The invention is further explained in the description that follows with reference to the drawings illustrating, by way of non-limiting examples, various embodiments of the invention wherein:
The present invention for a novel heat exchanger and related TLE tube is now described in specific terms sufficient to teach one of skill in the practice the invention herein. In the description that follows, numerous specific details are set forth by way of example for the purposes of explanation and in furtherance of teaching one of skill in the art to practice the invention. It will, however, be understood that the invention is not limited to the specific embodiments disclosed and discussed herein and that the invention can be practiced without such specific details and/or substitutes therefor. The present invention is limited only by the appended claims and may include various other embodiments which are not particularly described herein but which remain within the scope and spirit of the present invention.
One of the key aspects of the present invention is the use of a fin profile having alternating concave and convex surfaces on the process side of the TLE tube. Further, it is preferred that the fins are aligned with the center line (longitudinal axis) of the tube as opposed to twisting or spiraling the fins within the interior of the TLE tube. Through the use of the finned process tube of the present invention, various advantages may be obtained. For example, stagnant and low flow zones are reduced and/or eliminated as are recirculation eddies. As such, fouling problems are mitigated. Further, increased heat transfer function is obtained with the desirable result that tubes can be shortened while still meeting the required heat transfer characteristics for the furnace and process.
In one embodiment of the present invention, a heat exchanger tube is provided. The heat exchanger tube has a longitudinal axis, an interior surface defining the flow area of the tube, and an interior circumference in a plane perpendicular to the longitudinal axis; wherein the interior surface comprises a plurality of axially extending grooves aligned with the longitudinal axis; the grooves formed along the length of the tube and formed as a series of alternating concave and convex surfaces along at least a portion of the interior circumference; and wherein the length of the perimeter of the interior surface in the plane is at least about twenty percent longer than the interior perimeter of a circular tube having substantially the same flow area as the heat exchanger tube.
In a preferred embodiment, each of concave 120 and convex 130 surfaces are of similar size and shape to one another such that each of the concave 120 surfaces has a concave nadir 160 and each of said convex 130 surfaces has a convex pinnacle 150, and wherein each of said convex pinnacles 150 are located at substantially the same distance from said longitudinal axis 140 and each of said convex nadirs 160 are located at the same distance from said longitudinal axis 140. In a preferred embodiment, all concave surfaces 120 and convex surfaces 130 have the same radius.
The thickness of the tube wall 170 is determined by the steam pressure in the quench exchanger, which is in turn, determined by the particular application.

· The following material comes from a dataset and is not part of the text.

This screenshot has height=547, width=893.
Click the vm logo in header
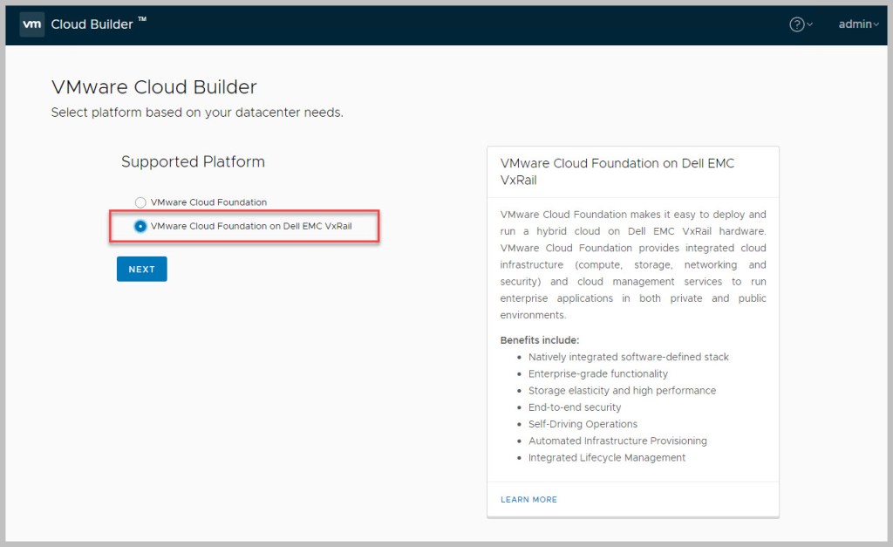[x=32, y=24]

For example, in one embodiment a typical wall thickness for a tube on the order of about 2 to about 3 inches (about 50 to 76 mm) inside diameter (measured from valley to opposing valley of the fins) may have a wall thickness of about 0.3 to about 0.5 inches (about 7.6 to 12.7 mm). In another embodiment, a typical wall thickness for a tube on the order of about 2 to about 6 inches (about 50 to about 152 mm) inside diameter may have a wall thickness of about 0.2 to about 0.6 inches (about 5.1 to 15.2 mm).
As will be readily skilled in the art, the teachings of the present invention may alternatively be applied to tubes of larger or small diameters and the number of fins per unit of diameter may also be increased or decreased as desired for the particular application. That being said, typical dimensions for the inside diameter of the exchanger tube may be in the range of about 2 inches to about 3 inches (about 50 to about 76 mm) for single pass and U-tube type radiant coil units.
For units which are close coupled to serpentine radiant coils, the corresponding exchanger tube inside diameter (measured from valley to opposing valley of the fins) may lie in the range of about 3 inches to 6 about inches (about 76 to about 152 mm) depending upon the diameter of the radiant coil. When used in connection with shell and tube type exchangers, or double pipe units in a bundle arrangement, the corresponding exchanger tube inner diameter may be in the range of about 1.5 inches to about 2.5 inches (about 38 to about 64 mm). Of course, larger and smaller sizes may also be used without departing from the scope or spirit of the present invention.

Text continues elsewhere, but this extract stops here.